> **Цель задания**:
Сможете извлечь отрывок о романах Ерофеева целиком, не меняя в нем ни слова?

> **Отрывок текста**:
--------------------
Однако, как выяснилось, для нашей страны «колдовство охранительно», и потому нечистая сила не поддается на соблазнительный бег героини, которая, выходит, «была не спасительница, а посягала на разрушение, …бежала против России». «Врага» она не приворожила, зато открыла путь к себе покойному Леонардику. Тоже ведь сила темная: кающийся номенклатурный писатель, неудачливый любовник. От его посмертного посещения Ирина понесла. Эта беременность — второй акт мессианства Красавицы. Она знает, что ее ребенок — будущий губитель мира, а-ля Гитлер или кто похуже. И вот она размышляет, как будет размышлять ее брат по духу Сисин, — стоит ли, родив, отомстить миру за все обиды и унижения — или нужно убить плод и спасти человечество? Роман заканчивается самоубийством героини в день замогильной свадьбы с призраком Леонардика — видать, только поэтому мы все до сих пор и живы.
При сюжетном сходстве романов, при сопоставимости образов их главных героев, я хочу предположить, что только роман «Русская красавица» и ее героиня могут претендовать на какую-то беллетристическую художественную ценность, на читательское сочувствие. В романе о Русской Красавице Ерофеев, видимо, впервые высказал наболевшее — о попирании тела в родной культуре, о неустроенной отчизне, о любви. В этой книге есть что-то личное, лирическое, к тому же более или менее удачно передана типично-женская психология и речь, поэтому из всех произведений Ерофеева я бы оставила любопытному читателю будущего только ее. Привлекательность Ирины Таракановой, в отличие от абсолютно холодного и неумного образа Сисина, заключается в том, что она — героиня страдающая, с последовательно выстроенной судьбой, а Сисин — герой наказующий и претенциозный, при этом без лица и судьбы, с привычками и характером самого обычного, среднего, сытого и удовлетворенного мужика. В сцене бега Красавицы по полю есть драматичность, боль героини реальна, пусть и смешна со стороны, а всерьез подготовленное фарсовое «распятие» Сисина на цепях «не смотрится», оставляя желать лучшего воображения автору романа.
--------------------
> **Фрагменты записей**:
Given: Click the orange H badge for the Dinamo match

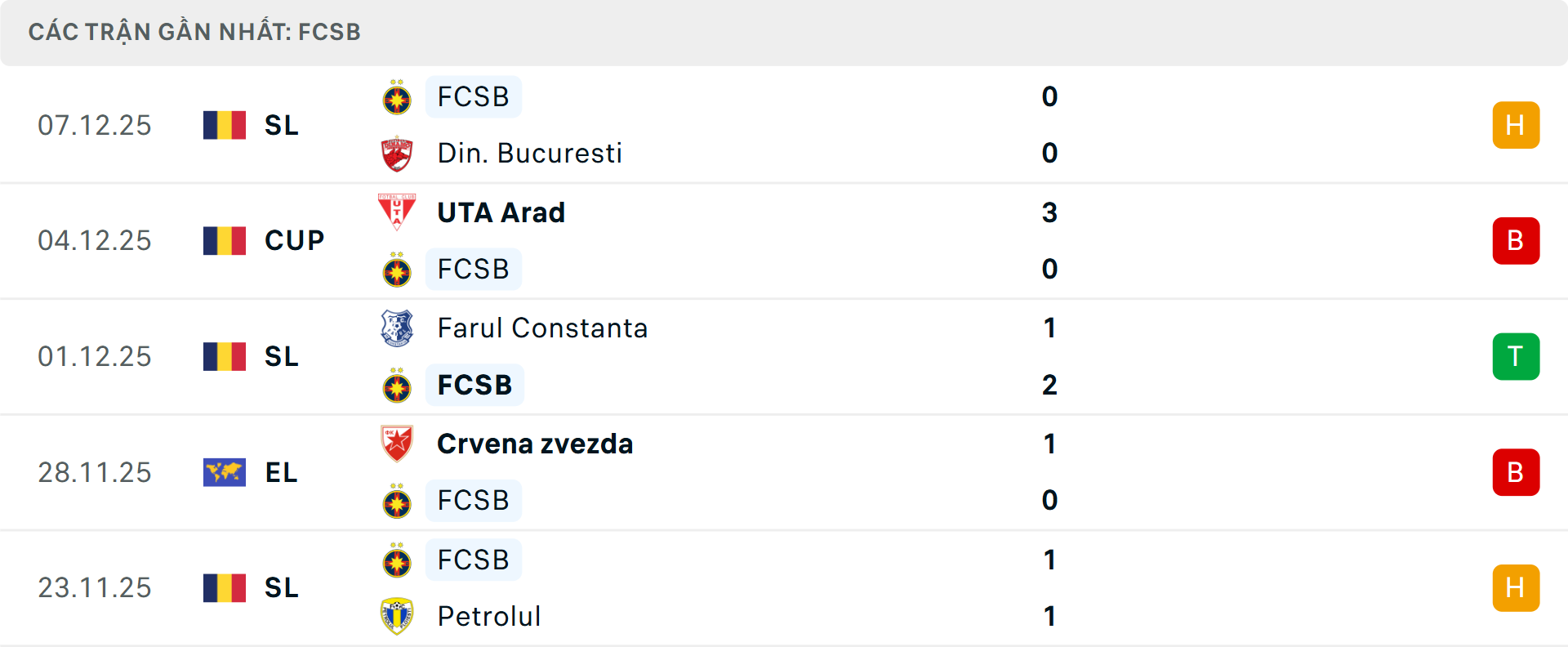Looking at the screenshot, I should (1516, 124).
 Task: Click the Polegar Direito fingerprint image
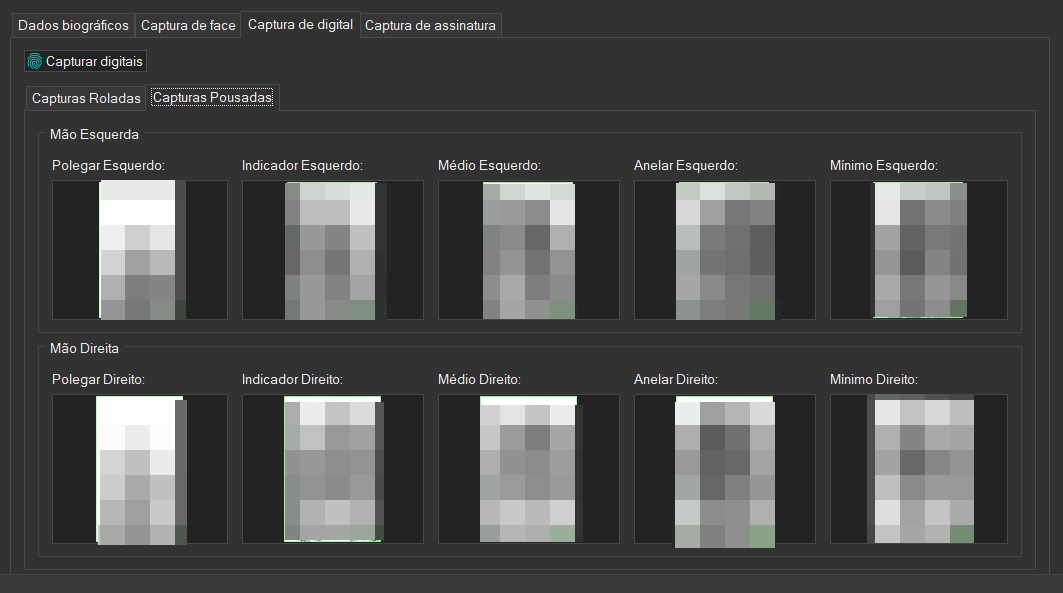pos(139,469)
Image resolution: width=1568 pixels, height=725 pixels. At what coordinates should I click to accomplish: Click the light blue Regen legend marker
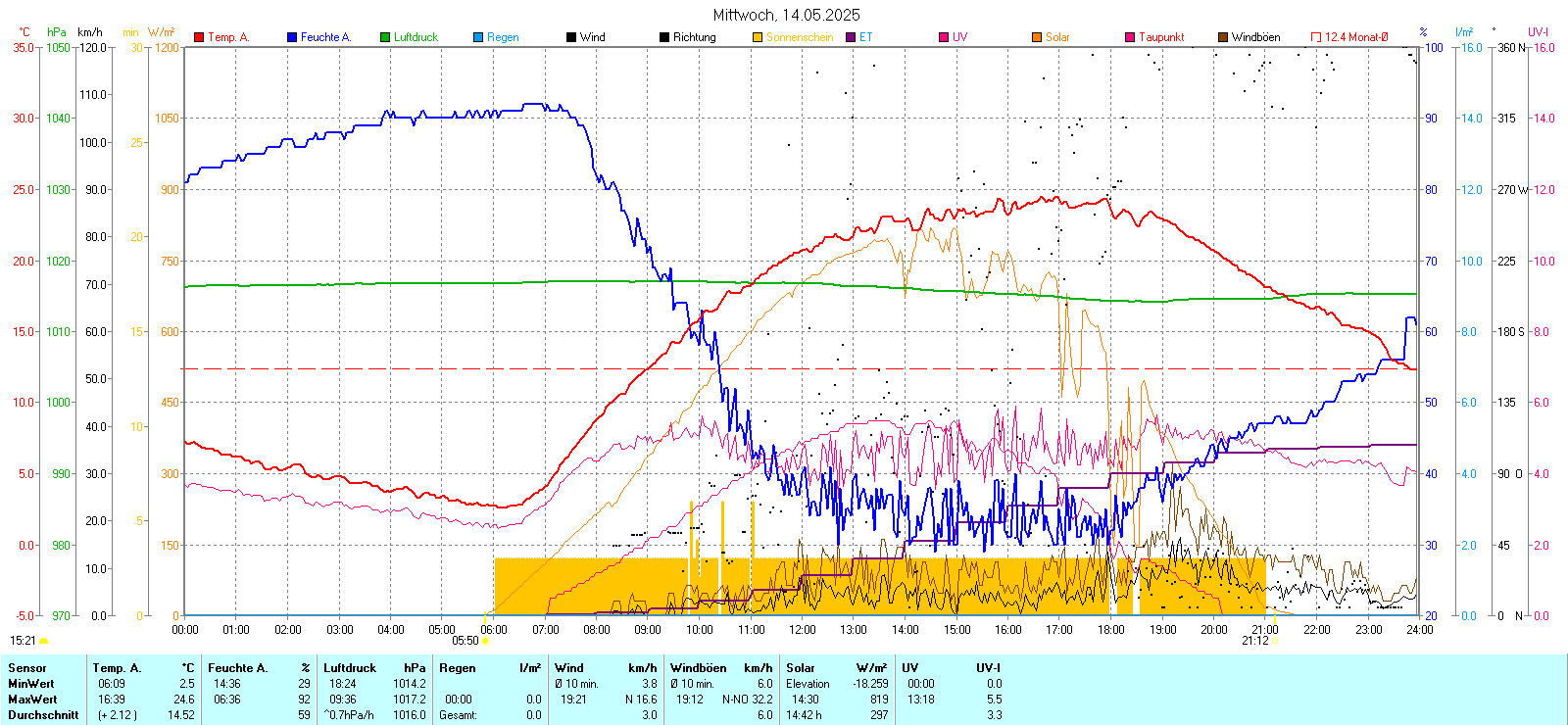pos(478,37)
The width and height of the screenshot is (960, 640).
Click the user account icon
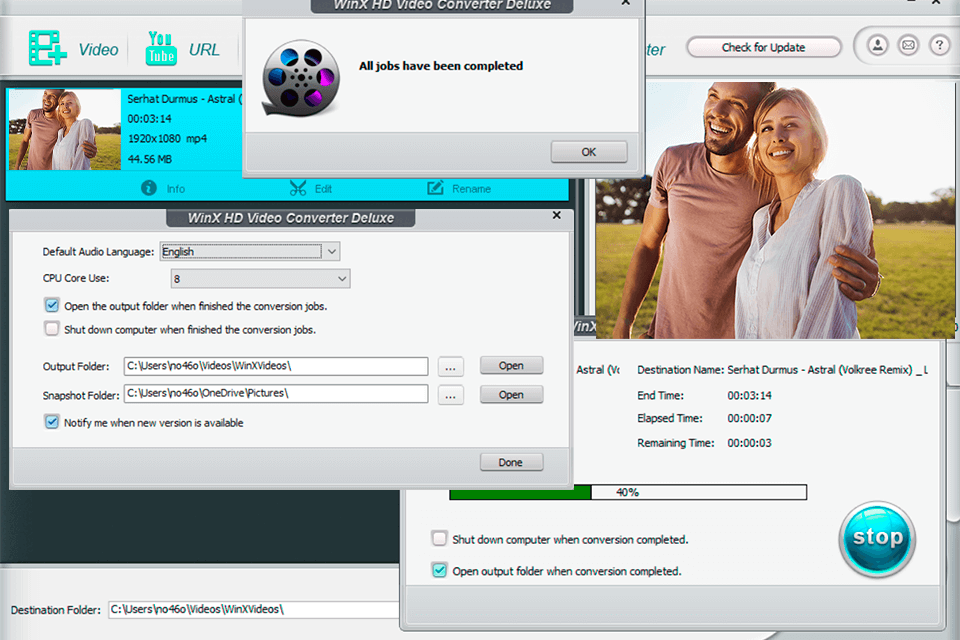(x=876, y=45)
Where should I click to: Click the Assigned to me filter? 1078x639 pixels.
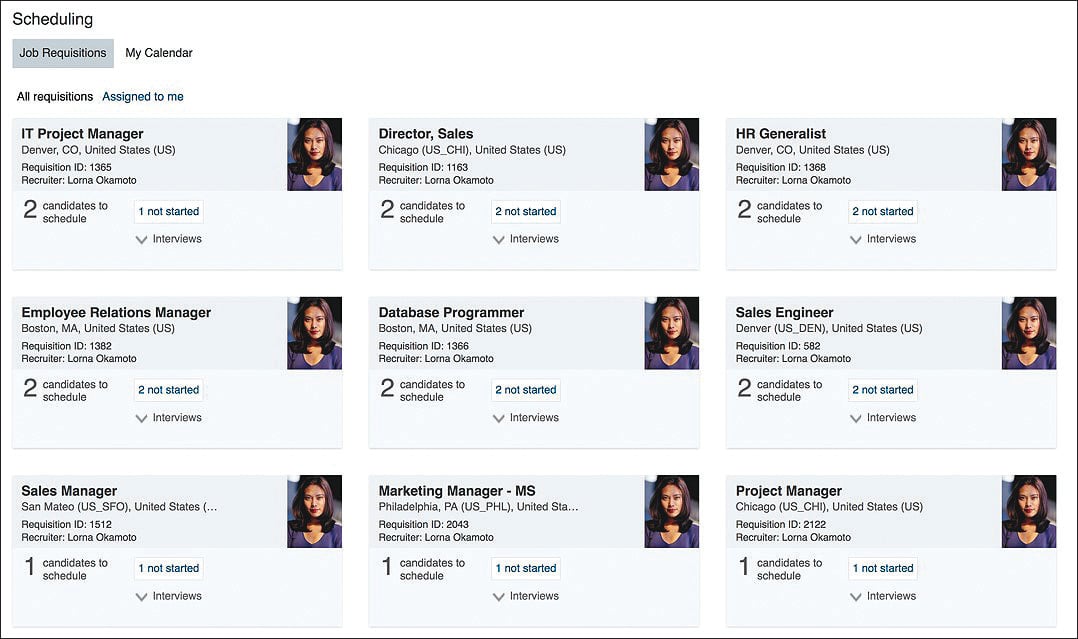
--------------------
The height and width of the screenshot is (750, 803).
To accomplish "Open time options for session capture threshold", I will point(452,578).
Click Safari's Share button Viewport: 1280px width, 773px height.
--------------------
> **Результат выполнения**:
Однако, как выяснилось, для нашей страны «колдовство охранительно», и потому нечистая сила не поддается на соблазнительный бег героини, которая, выходит, «была не спасительница, а посягала на разрушение, …бежала против России». «Врага» она не приворожила, зато открыла путь к себе покойному Леонардику. Тоже ведь сила темная: кающийся номенклатурный писатель, неудачливый любовник. От его посмертного посещения Ирина понесла. Эта беременность — второй акт мессианства Красавицы. Она знает, что ее ребенок — будущий губитель мира, а-ля Гитлер или кто похуже. И вот она размышляет, как будет размышлять ее брат по духу Сисин, — стоит ли, родив, отомстить миру за все обиды и унижения — или нужно убить плод и спасти человечество? Роман заканчивается самоубийством героини в день замогильной свадьбы с призраком Леонардика — видать, только поэтому мы все до сих пор и живы.
При сюжетном сходстве романов, при сопоставимости образов их главных героев, я хочу предположить, что только роман «Русская красавица» и ее героиня могут претендовать на какую-то беллетристическую художественную ценность, на читательское сочувствие. В романе о Русской Красавице Ерофеев, видимо, впервые высказал наболевшее — о попирании тела в родной культуре, о неустроенной отчизне, о любви. В этой книге есть что-то личное, лирическое, к тому же более или менее удачно передана типично-женская психология и речь, поэтому из всех произведений Ерофеева я бы оставила любопытному читателю будущего только ее. Привлекательность Ирины Таракановой, в отличие от абсолютно холодного и неумного образа Сисина, заключается в том, что она — героиня страдающая, с последовательно выстроенной судьбой, а Сисин — герой наказующий и претенциозный, при этом без лица и судьбы, с привычками и характером самого обычного, среднего, сытого и удовлетворенного мужика. В сцене бега Красавицы по полю есть драматичность, боль героини реальна, пусть и смешна со стороны, а всерьез подготовленное фарсовое «распятие» Сисина на цепях «не смотрится», оставляя желать лучшего воображения автору романа.